Aprovado no Senado em 2020, o projeto teve andamento na Câmara dos Deputados no ano passado, após a realização de uma série de audiências públicas para debater diferentes itens do projeto, incluindo representantes das empresas.

Como o projeto foi bastante alterado, caso seja aprovado pela Câmara, ele deverá ser novamente apreciado no Senado.

Na reta final, foram incluídos diversos pontos novos que não estavam previstos anteriormente, assim como alguns pontos considerados polêmicos, como a rastreabilidade em aplicativos de mensagem, foram retirados.

Dos três integrantes do grupo Meta, assinam a carta Facebook e Instagram, mas não o WhatsApp.

O texto do projeto afirma que fica “vedada a combinação do tratamento de dados pessoais dos serviços essenciais dos provedores com os de serviços prestados por terceiros, quando tiverem como objetivo exclusivo a exploração direta e indireta no mercado em que atua ou em outros mercados”.

Para especialistas, o item busca coibir o chamado cross-tracking, que implica na coleta de dados do usuário conforme ele visita diferentes sites, técnica utilizada para promoção de anúncios personalizados.

“Ao estabelecer regras que se aplicariam apenas às plataformas digitais, o PL 2630 acaba com a democratização da publicidade que foi possível graças à internet e privilegia alguns grupos de mídia”, diz a carta.

Também é alvo de críticas o item que determina que “conteúdos jornalísticos utilizados pelos provedores ensejarão remuneração ao detentor dos direitos do autor do conteúdo utilizado”, excluindo da regra o “simples compartilhamento de endereço de protocolo de internet do conteúdo jornalístico original”.

No ano passado, a Associação Brasileira de Jornalismo Investigativo (Abraji) e outras oito organizações também se manifestaram pela retirada do artigo.

“A redação do artigo é genérica e incapaz de dar conta da complexidade do tema.

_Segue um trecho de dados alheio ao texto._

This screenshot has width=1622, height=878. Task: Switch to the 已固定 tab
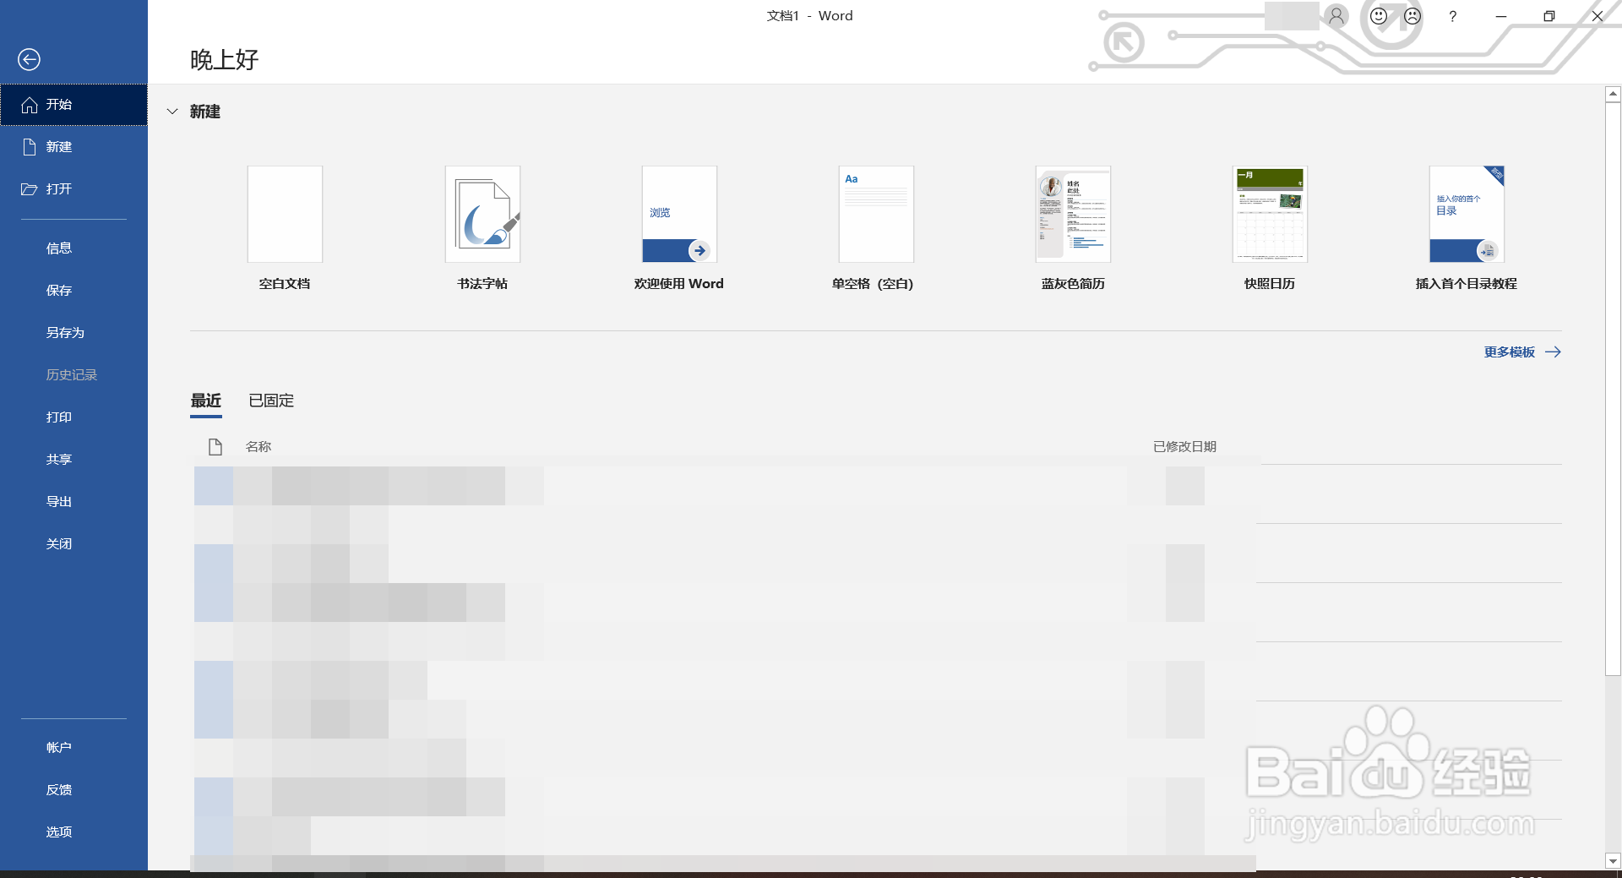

Não define, por exemplo, o que será considerado como material jornalístico, nem como se dará tal remuneração ou quem fará a fiscalização”, afirmaram. A manifestação é citada na carta das empresas.

Em setembro de 2021, a ANJ (Associação Nacional de Jornais) e outras entidades lançaram manifesto pela remuneração da produção jornalística pelas plataformas.

Há expectativa de que o presidente da Câmara, Arthur Lira (PP-AL), coloque em votação o requerimento de urgência para acelerar a tramitação do texto.

O debate sobre o Telegram tem renovado a atenção pública sobre o projeto, já que uma das determinações do texto é que empresas com mais de dois milhões de usuários devem indicar representantes legais no país.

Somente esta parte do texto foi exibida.